Text block.

^^^^^^^^^^^^^^^^

Do you feel that melody is as important as it once was?

Depends on what avenue you’re looking at. While I deride the ascendency of non-melodic movements in popular music like rap, hip hop and what passes for modern R&B, much good melody is being championed by modern composers over many ethnicities. The entire concept of melody seems to be morphing away from the populist everybody-singing-around-the-parlor-piano to a focus on fixed recordings and specific timbres as key to the song instead of being mere production choices, as once they were. Personally, I feel this can lead to laziness in creating a melody that can stand alone apart from these conceits. I predict that what will continue to stand the test of time is what people themselves can sing or whistle or play themselves on a given instrument, e.g. the melody alone– no lyrics, no particular sound. All that is icing– the core is the mere notes/rhythm.

When you are working on a song, how do you generate melodic ideas? Do you play chords on a piano?

^^^^^^^^^^^^^^^^

The tasks.
1. Reproduce word for word the part of the interview on melody between "Depends on what" and "the mere notes/rhythm.", inclusive.
2. Write the next part of the interview on melody, picking up after its final line.

Extracted entries.

^^^^^^^^^^^^^^^^

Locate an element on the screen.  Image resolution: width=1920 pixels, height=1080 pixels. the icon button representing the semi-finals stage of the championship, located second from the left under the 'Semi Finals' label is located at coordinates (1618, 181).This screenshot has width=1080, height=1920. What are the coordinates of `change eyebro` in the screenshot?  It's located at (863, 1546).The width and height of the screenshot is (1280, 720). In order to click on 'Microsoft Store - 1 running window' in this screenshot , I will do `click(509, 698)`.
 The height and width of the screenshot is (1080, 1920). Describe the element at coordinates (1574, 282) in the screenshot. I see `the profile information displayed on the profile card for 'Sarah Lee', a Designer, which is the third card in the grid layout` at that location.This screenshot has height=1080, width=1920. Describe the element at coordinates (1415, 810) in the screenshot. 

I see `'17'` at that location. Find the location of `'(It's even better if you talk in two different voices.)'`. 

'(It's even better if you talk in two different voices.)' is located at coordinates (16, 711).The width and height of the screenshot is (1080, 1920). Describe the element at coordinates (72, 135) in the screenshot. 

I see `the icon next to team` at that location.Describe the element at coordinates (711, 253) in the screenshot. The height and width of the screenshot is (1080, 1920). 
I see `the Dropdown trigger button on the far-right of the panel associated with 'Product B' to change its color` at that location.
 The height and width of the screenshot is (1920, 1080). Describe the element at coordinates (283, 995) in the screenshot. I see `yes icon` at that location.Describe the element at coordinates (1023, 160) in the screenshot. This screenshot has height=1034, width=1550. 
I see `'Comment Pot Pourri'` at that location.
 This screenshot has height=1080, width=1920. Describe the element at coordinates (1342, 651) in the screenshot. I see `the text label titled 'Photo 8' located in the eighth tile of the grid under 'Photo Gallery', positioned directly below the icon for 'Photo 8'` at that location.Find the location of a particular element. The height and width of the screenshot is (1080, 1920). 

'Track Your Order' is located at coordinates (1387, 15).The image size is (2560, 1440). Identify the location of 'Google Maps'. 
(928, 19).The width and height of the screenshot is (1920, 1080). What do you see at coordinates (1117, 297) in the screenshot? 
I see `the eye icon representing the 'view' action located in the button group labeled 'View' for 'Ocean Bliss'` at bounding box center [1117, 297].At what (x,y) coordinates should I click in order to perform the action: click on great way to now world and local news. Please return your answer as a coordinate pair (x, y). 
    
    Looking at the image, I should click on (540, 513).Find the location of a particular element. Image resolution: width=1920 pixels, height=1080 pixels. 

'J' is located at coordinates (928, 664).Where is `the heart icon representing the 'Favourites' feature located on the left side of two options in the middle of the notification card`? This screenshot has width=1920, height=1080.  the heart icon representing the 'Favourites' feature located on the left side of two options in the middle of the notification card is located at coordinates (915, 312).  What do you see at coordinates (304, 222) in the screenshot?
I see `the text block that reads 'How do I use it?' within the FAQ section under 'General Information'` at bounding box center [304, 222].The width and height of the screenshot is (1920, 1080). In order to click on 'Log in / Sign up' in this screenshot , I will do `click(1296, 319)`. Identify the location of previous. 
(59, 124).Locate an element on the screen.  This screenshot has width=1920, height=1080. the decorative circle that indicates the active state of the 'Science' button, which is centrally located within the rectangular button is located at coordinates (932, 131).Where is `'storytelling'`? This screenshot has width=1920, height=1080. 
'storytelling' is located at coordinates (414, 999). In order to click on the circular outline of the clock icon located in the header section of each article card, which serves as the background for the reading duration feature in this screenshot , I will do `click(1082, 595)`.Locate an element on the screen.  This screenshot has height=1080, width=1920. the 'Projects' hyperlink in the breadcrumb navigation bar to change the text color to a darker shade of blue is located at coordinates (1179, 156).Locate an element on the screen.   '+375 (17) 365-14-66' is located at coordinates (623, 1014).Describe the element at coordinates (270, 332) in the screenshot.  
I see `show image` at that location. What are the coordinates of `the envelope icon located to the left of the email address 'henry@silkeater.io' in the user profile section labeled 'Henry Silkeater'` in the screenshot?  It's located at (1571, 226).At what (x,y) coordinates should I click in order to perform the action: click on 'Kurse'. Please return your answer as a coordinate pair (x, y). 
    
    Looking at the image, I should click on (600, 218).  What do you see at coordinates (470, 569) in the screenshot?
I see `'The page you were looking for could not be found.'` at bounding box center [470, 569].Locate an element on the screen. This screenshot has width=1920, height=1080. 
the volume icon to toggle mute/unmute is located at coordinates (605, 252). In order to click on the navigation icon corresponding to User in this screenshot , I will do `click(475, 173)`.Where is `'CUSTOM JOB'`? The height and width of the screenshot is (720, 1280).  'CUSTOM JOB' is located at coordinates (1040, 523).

^^^^^^^^^^^^^^^^

Responses to the exercise.
1.
Depends on what avenue you’re looking at. While I deride the ascendency of non-melodic movements in popular music like rap, hip hop and what passes for modern R&B, much good melody is being championed by modern composers over many ethnicities. The entire concept of melody seems to be morphing away from the populist everybody-singing-around-the-parlor-piano to a focus on fixed recordings and specific timbres as key to the song instead of being mere production choices, as once they were. Personally, I feel this can lead to laziness in creating a melody that can stand alone apart from these conceits. I predict that what will continue to stand the test of time is what people themselves can sing or whistle or play themselves on a given instrument, e.g. the melody alone– no lyrics, no particular sound. All that is icing– the core is the mere notes/rhythm.

2.
Apart from the very best fertile ground (ideas vouchsafed from a dream or heard in my head while performing other tasks, which can and has included listening to other music radically different from the ideas I then heard), I play chords on whatever is the instrument of choice at the moment — generally piano or guitar. As many others have attested, the sound and feel of the instrument can itself lead to certain note choices. My true test of a harmonic idea is whether or not it can stand alone with just a bass line below it– if the auditor can fill in some of the missing notes of the implied chord him or herself. Every once in a great while I will begin with words, which dictate a certain rhythm and sometimes suggest an architecture of a melody– whether it goes up or down to fit the words best.

Tell me about the track that’s featured.

“I Send Up My Prayer” was a small dream idea that I honed staring out the window on the bus to work in 1986. I had gotten sick of hearing music in my head and not knowing what the chords were, so learned to decipher those over the past few years. When I did sit down to play what I had constructed in my head, the music came quickly (this was absolutely a keyboard song, with dense close voicings) and it can work with just melody and bass, which is how I do the first verse when I perform it. The words are still not quite to my liking despite months of dickering. This version was recorded in 2010 by a Dutch group, the Nick Vernier Band, who asked me to sing the lead vocal.

Listen to the featured song!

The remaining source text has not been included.